The most important part of a press release is the first sentence. That is the lead (lede) sentence. It should never be more than 30 words. It needs to be a simple sentence that is easy to understand and that conveys one clear point that is the most essential point of your total message.

A big mistake many companies make is to write releases that pat themselves on the back:

COMPANY C which is an award winning producer of product A and was launched 50 years ago as the first food company in the Midwest Region received an award today.

That says everything that a consumer doesn’t need to know, and will lead the reader to stop reading.

The news is the news. What is the news? Define the news in one sentence. Then, put that sentence into the lead sentence.

Simplify.

Throw out the industry jargon that impresses your bosses, but that is meaningless and an obstacle to the public.

Even when writing to an industry audience — which would be very limited in scope — you still need to balance industry jargon with the mainstream average person’s needs.

Don’t drown a good story in technicalities that mean something to you, but that mean nothing to the reader. Just because you put a “pat on your back” inside a story doesn’t mean the public will read it or even care.
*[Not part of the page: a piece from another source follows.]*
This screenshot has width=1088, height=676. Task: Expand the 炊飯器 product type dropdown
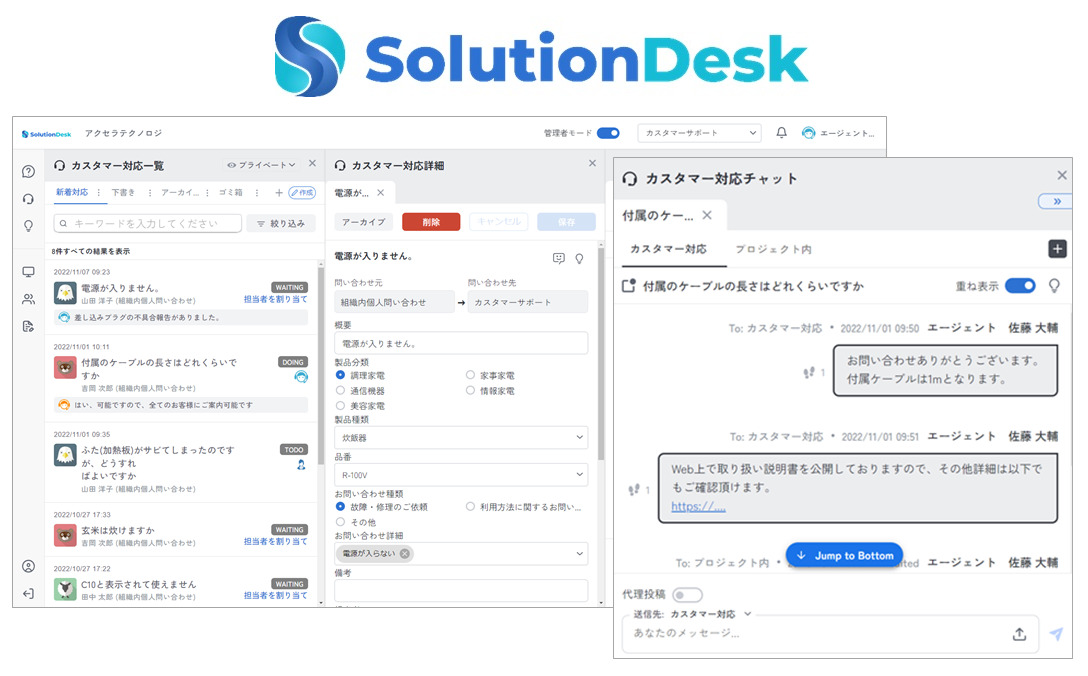coord(461,438)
Make the accolades subtle. No one likes someone who brags. The public can see through clever wording, and will stop reading at big industry words. The public is smart. You need to remember that. You cannot pull the wool over the eyes.

Of course, trying to convince marketing people who have never written good press releases how to write is not easy. They’ll be happy with the industry jargon-filled releases that make them look good and that satisfies their egos, even if no one in the public will ever read their writings.
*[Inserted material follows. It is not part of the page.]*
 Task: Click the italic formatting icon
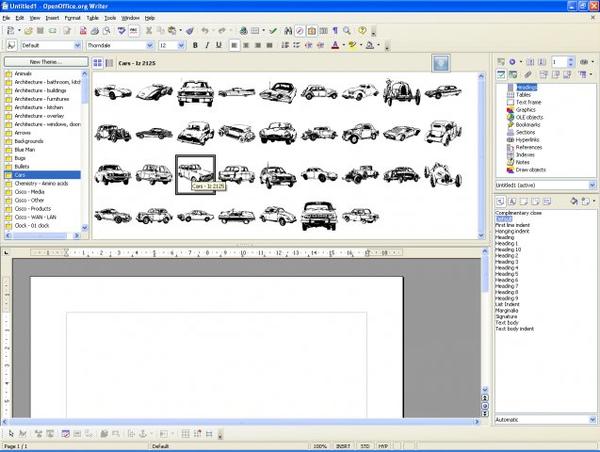(x=207, y=45)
Don’t waste your time or your money writing like that.

Make sure the release is INFORMATIONAL not PROMOTIONAL.

Don’t pat yourself on the back in such an obvious manner that it turns off readers. Promote yourself through a release that offers a COMPELLING STORY written in a COMPELLING MANNER. The promotion of yourself needs to be subtle, not obvious.

Editors and journalists don’t have a lot of time. They will not read the entire release if they don’t immediately understand what it is about. Write a news release as if it were written by the  newspaper you are sending the release to. That requires experience in journalism, of course.

If that first sentence doesn’t say it all, they will throw it away before they even read the second sentence of all that work you put into the release.